Mumbai and Chennai were in a must-win situation on the same day. Chennai was playing at home and Mumbai away. The matches expectedly created a lot of hype, but neither produced the excitement associated with T20 cricket. Mumbai set up a tough target and then bowled splendidly to leave KKR frustrated. “One game doesn't make a difference,” said Gambhir in defence of his team's lacklustre show. But Mumbai was far superior and KKR never found itself comfortable at any stage of the contest.

The same fate befell Daredevils once Hilfenhaus sliced through its top order where Warner and Virender Sehwag failed to get going. Delhi's batting lacked the character to make CSK work hard. The target was achieved without fuss and the win enabled CSK to stay on course for a play-off slot.

* * * Star performers

Ben Hilfenhaus: He looks to make an impact even if he is promised just one over in a match. This crafty Australian is adept at exploiting the conditions and stunningly demonstrated his ability to make the batsmen hop and grope at Jaipur and Chennai. True, the pitches helped him a bit, but credit to this quality fast bowler from Chennai Super Kings for bringing joy to his fraternity. Spells of 4-1-8-2 against Rajasthan Royals and 4-0-27-3 against Delhi Daredevils established his credentials as a thinking bowler. He used the seam well and also worked up pace to leave the batsmen guessing.

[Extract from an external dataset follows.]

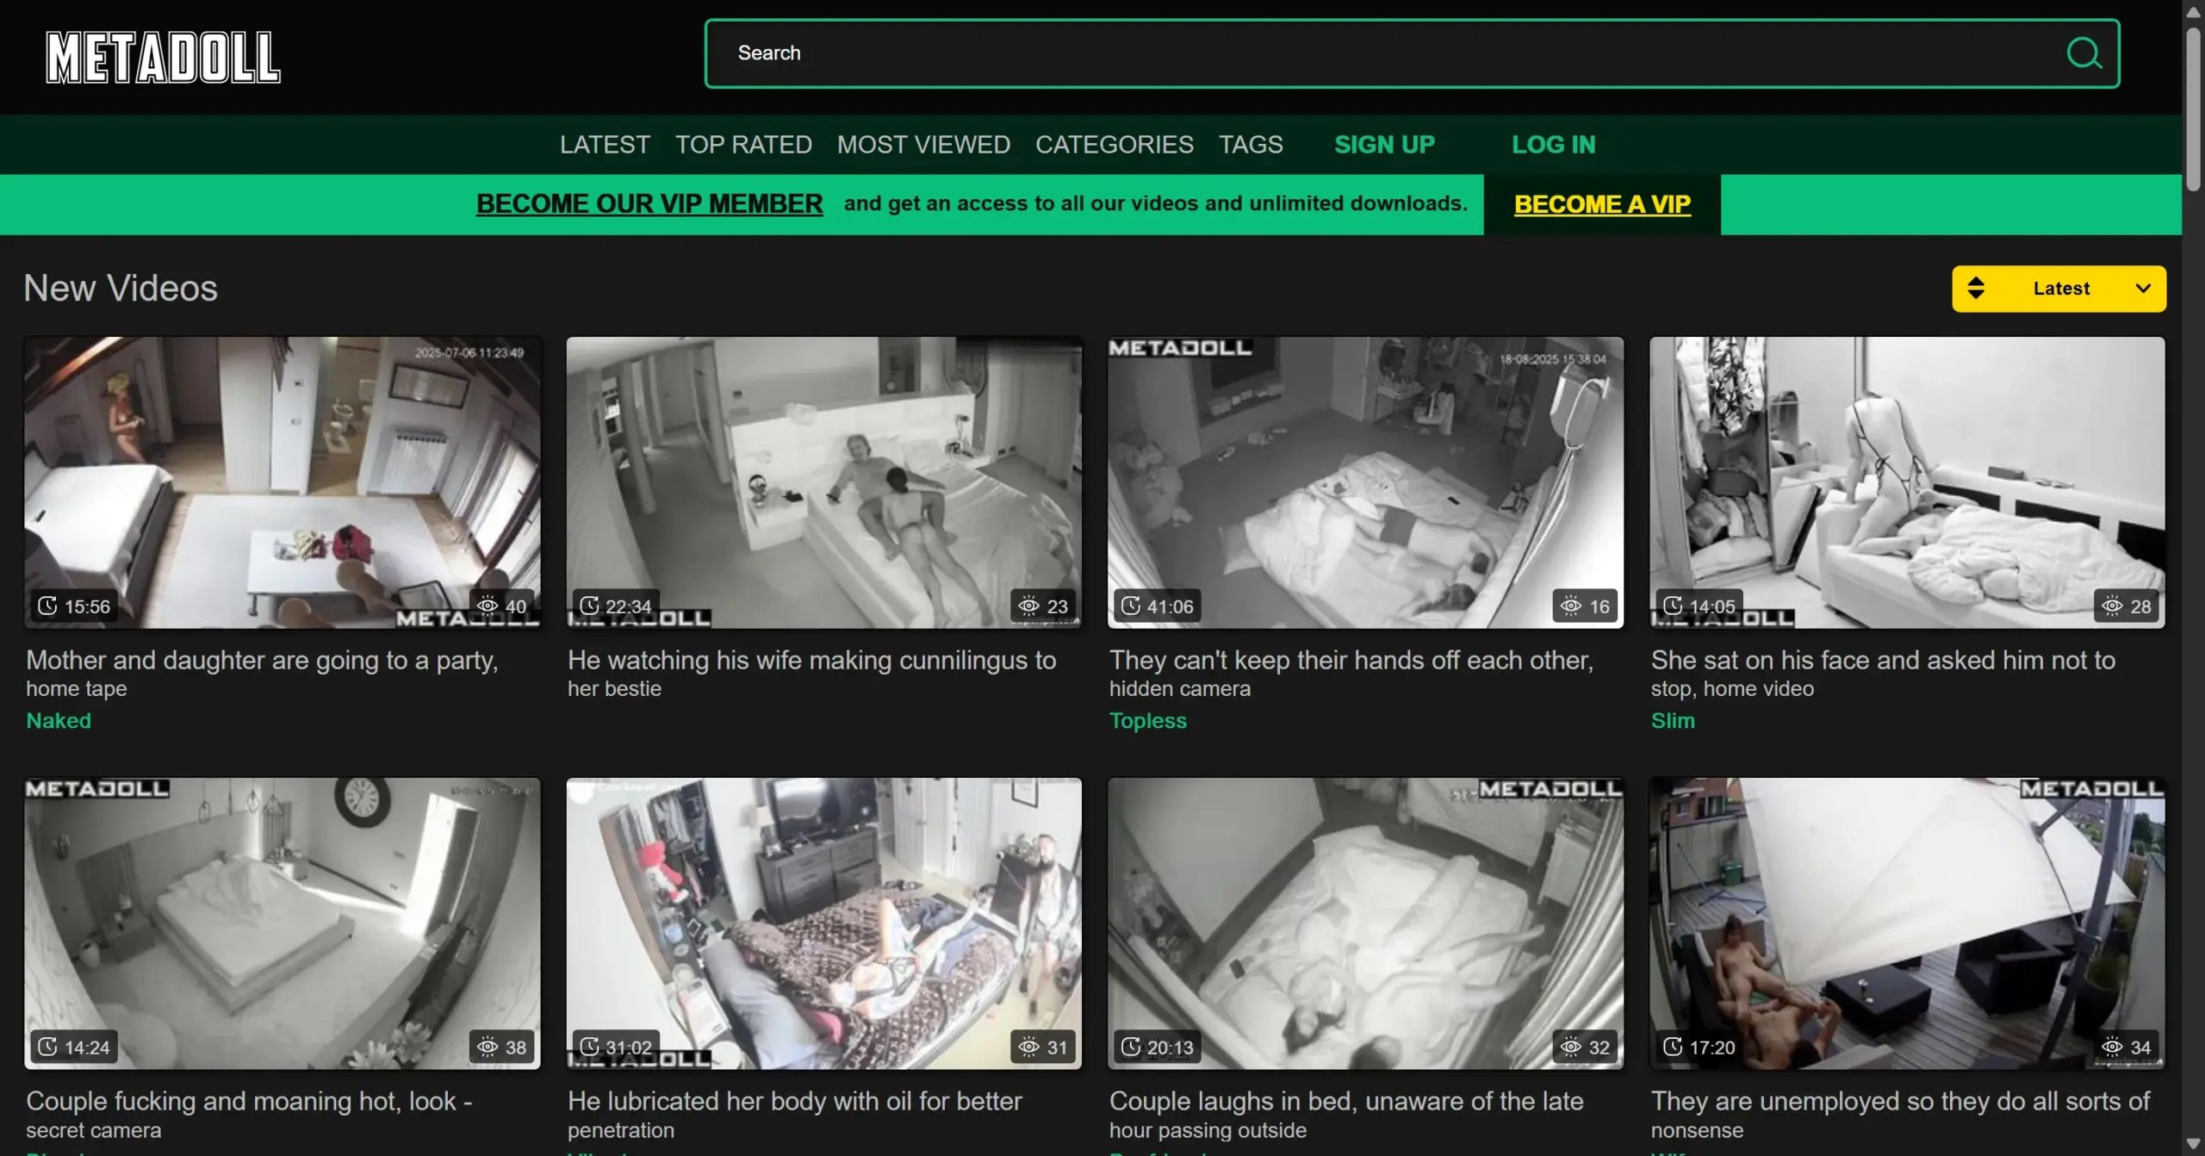Click the BECOME A VIP link in the banner
Image resolution: width=2205 pixels, height=1156 pixels.
[1602, 204]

Rohit Sharma: For long touted as a special talent, this exciting Mumbai strokeplayer produced a performance that justified the faith reposed in him by the experts of the game. Timing has always been his forte and this allows him to place the ball beyond the reach of the swiftest of fielders. His unbeaten 109 off 60 balls against Kolkata Knight Riders was a brilliant demonstration of controlled hitting. He slammed 12 fours and five sixes, but never looked crude in his exhibition. The innings gave the desired thrust to Mumbai's hopes and it was fitting that he touched sublime form when it mattered most.

David Warner: This Delhi Daredevils batsman brings a whiff of freshness to batting even in the shortest form of the game. That this Australian enjoys his cricket would be an understatement. The left-handed opener has the enviable quality of spotting the ball early which gives him the opportunity to pick the area where he can dispatch it. It suited him that the Deccan Chargers attack did not possess a single overseas player. He just tore into the bowling and the benign nature of the pitch fetched him an unbeaten 109 off 54 balls with ten fours and seven sixes. His presence also allowed Naman Ojha to blossom at the other end.

Ajit Chandila: He almost signed up with Delhi Daredevils last season. And then he was left in the lurch. For this lanky off-spinner, two Ranji matches for Haryana was all he had to show. The 28-year-old, with vast club cricket experience, also overcame the frustration of being scrutinised for suspect action. But his mentor, National selector Narendra Hirwani, guided him and his second match in the IPL turned out to be the most memorable. A hat-trick against Pune Warriors helped him boost his reputation as a versatile spinner. His four-wicket haul comprised Jesse Ryder, Sourav Ganguly, Robin Uthappa and Anustup Majumdar.